Members of Snohomish County PUD’s substation department recently participated in a five-day training course.
“Safety and reliability of our electrical equipment for our employees and customers is our main priority,” Matt Gregorich, Wireman Training Coordinator at the Washington State PUD told Public Power Current. Being a substation wireman at the PUD includes spending “an enormous amount of time and energy training on and testing of the equipment,” he said.
The training course consisted of three days of classroom electrical theory and two days of hands-on training.
“Our focus of the class is to test the power factor, and the insulation value of the equipment,” Gregorich said.
When testing substation class transformers, voltage transformers, bushings, dielectric mediums, windings, arrestors, load tap changers, deenergized tap changers, and many other types of equipment, “we have the manufacturer’s specified test result parameters that we need to follow.”
Most of the time “our equipment is reliable, but sometimes we get a bad actor. It is important for a substation wireman to recognize bad test results that point to a problem or a trend to a future problem that we can catch and fix now. Substation equipment is very expensive and hard to resource in a timely manner. A substation class transformer has a 3–5-year lead time,” he noted.
Some of the testing done in the training was to simulate damaged, broken, or contaminated insulators.

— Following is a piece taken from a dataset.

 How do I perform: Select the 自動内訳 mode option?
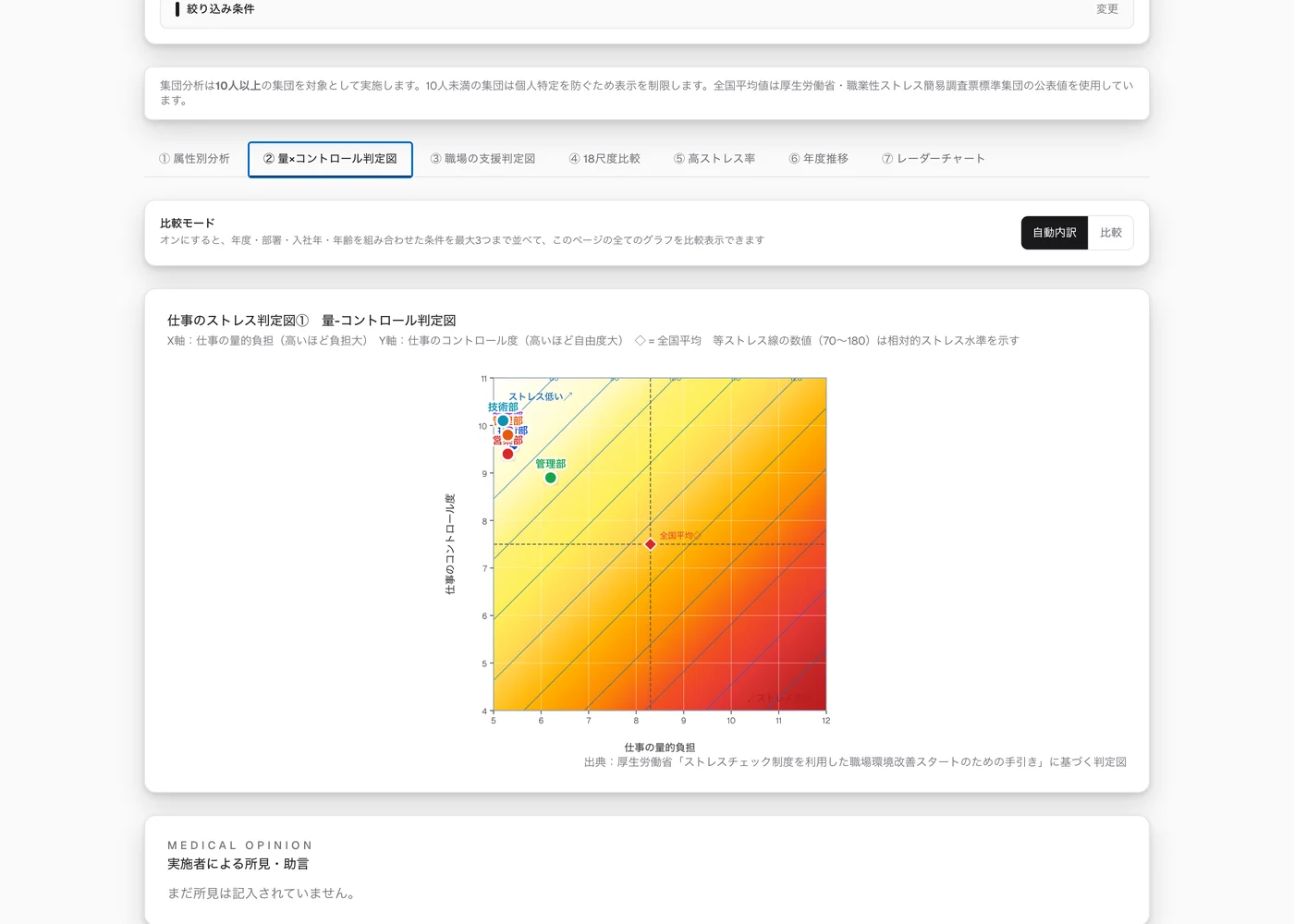(1055, 233)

“We did this by comparing a good testing insulator to an insulator that was dirty, moldy, or covered with environmental contaminates such as salt water, which is highly conductive. We applied 10,000 volts to a compromised insulator and measured how much voltage was leaking past the insulation to the grounded conductor. If we can recognize the trends of a bad test result that will give us the confidence of the reliability and safety of our equipment,” Gregorich said.
The training took place at the Snohomish County PUD Substation Department’s Transformer Shop.
“The transformer shop is where we test, and accept new equipment, and also repair equipment that has been brought from the field.”
Some of the test equipment that is utilized is made by Doble, which offers 5 days of training on their test equipment annually.
“We take advantage of this service by setting up a testing laboratory to fully understand our equipment that has voltage ranges from 230 kv down to 48 volts DC,” Gregorich said.
“This was a lot of fun because mixing in various types of equipment that some were known to be defective and to have our wireman recognize and now know to perform multiple types of tests to verify that there is a problem,” he said.
“Snohomish County PUD has a lot of confidence in our wireman,” he said, adding that “they have ability to recognize a piece of equipment that is safe to stay in service for another 5-7 years or one that needs to be removed from service immediately.”